There are numerous ways in which a device can be made secure; DaaS (Desktop as a Service), ACL (Access Control Lists), encrypted data transmission, etc. and some of them go that extra mile to ensure device security; double encryption, remote wipes and auto-locks, mobile ID authentication mechanisms, isolated special subnets for mobiles, signal range control, etc.

The Probability of 'Safe'-keeping

In a non digital scenario, when an average person wants to safe keep items that are dear to them, the most likely way to do it is to install a safe in their house and secure it with a password or number lock. Sounds fine and work pretty well in most cases. Lets call this safe the outer safe.

Lets for a moment assume that the probability of someone breaking into the safe and stealing your items is x. Hence the probability of someone accessing your data is x.

Lets also assume that, you feel that x is not small enough for you. So you decide to put another mini-safe within the outer safe and also secure it with a password or number lock or any other better locking mechanism. Lets call this mini-safe the inner safe. Now the probability of someone stealing your outer safe is still x but the probability of someone accessing your data is not x.

Assume again that the probability of someone managing to break open the inner safe is y. By theory of probability the probability of someone accessing your items is x times y.

> Dataset extract
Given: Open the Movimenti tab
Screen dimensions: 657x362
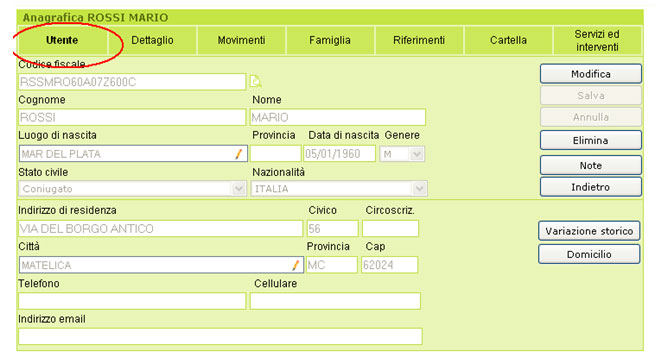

> What you need to do
Carry on the text about device security and nested safes from the point where it stops. The data was taken from a different source than the text on device security.

> Task output
With only an outer safe:
P[break opening the safe] = x
P[accessing your items] = x

With an inner safe inside the outer safe:
P[break opening the outer safe] = x
P[break opening the inner safe] = y
P[accessing your items] = x * y

For any values you choose for x and y; P[accessing your items], when there is an inner safe is less than P[accessing your items] when there is only an outer safe.

For example, if x = 0.5 and y = 0.5,
With only an outer safe:
P[break opening the safe] = 0.5
P[accessing your items]   = 0.5

With an inner safe inside the outer safe:
P[break opening the outer safe] = 0.5
P[break opening the inner safe] = 0.5
P[accessing your items]         = 0.5 * 0.5 = 0.25

What's a 'Safe' in the Digital World?

A safe is an fixed sized enclosed space that stores your items and requires a key to unlock. In the digital world your items are data (bytes of information) stored in a fixed sized memory and a safe would be a means of protecting that memory space.

In operating systems, especially operating systems based on the Linux kernel, a user typically runs processes/tasks or reads/writes to memory in user space. The operating system itself runs in protected mode in kernel space. A user requests the operating system for access to resources in kernel space. Resources could be I/O devices, protected memory space, processor resources, etc. Requests are usually made using drivers which in turn use IOCTLs to provide custom functionality.

A user cannot access kernel space resources directly. So, in a way, one can think of everything in kernel space as being put in a safe (the outer safe) and access is restricted to users who have the root password OR via drivers. If there are no drivers then the only way to access resources in the safe is by the root.

For the purposes of this discussion, lets assume the resource we are interested in accessing is data in a fixed sized memory space in kernel space. Using the same idea described in the previous section if we can install an inner safe within the outer safe, in this case a kernel within a kernel, the probability of accessing data within the inner kernel is reduced and hence a means of increased security for the data. A protected mode within a protected mode!!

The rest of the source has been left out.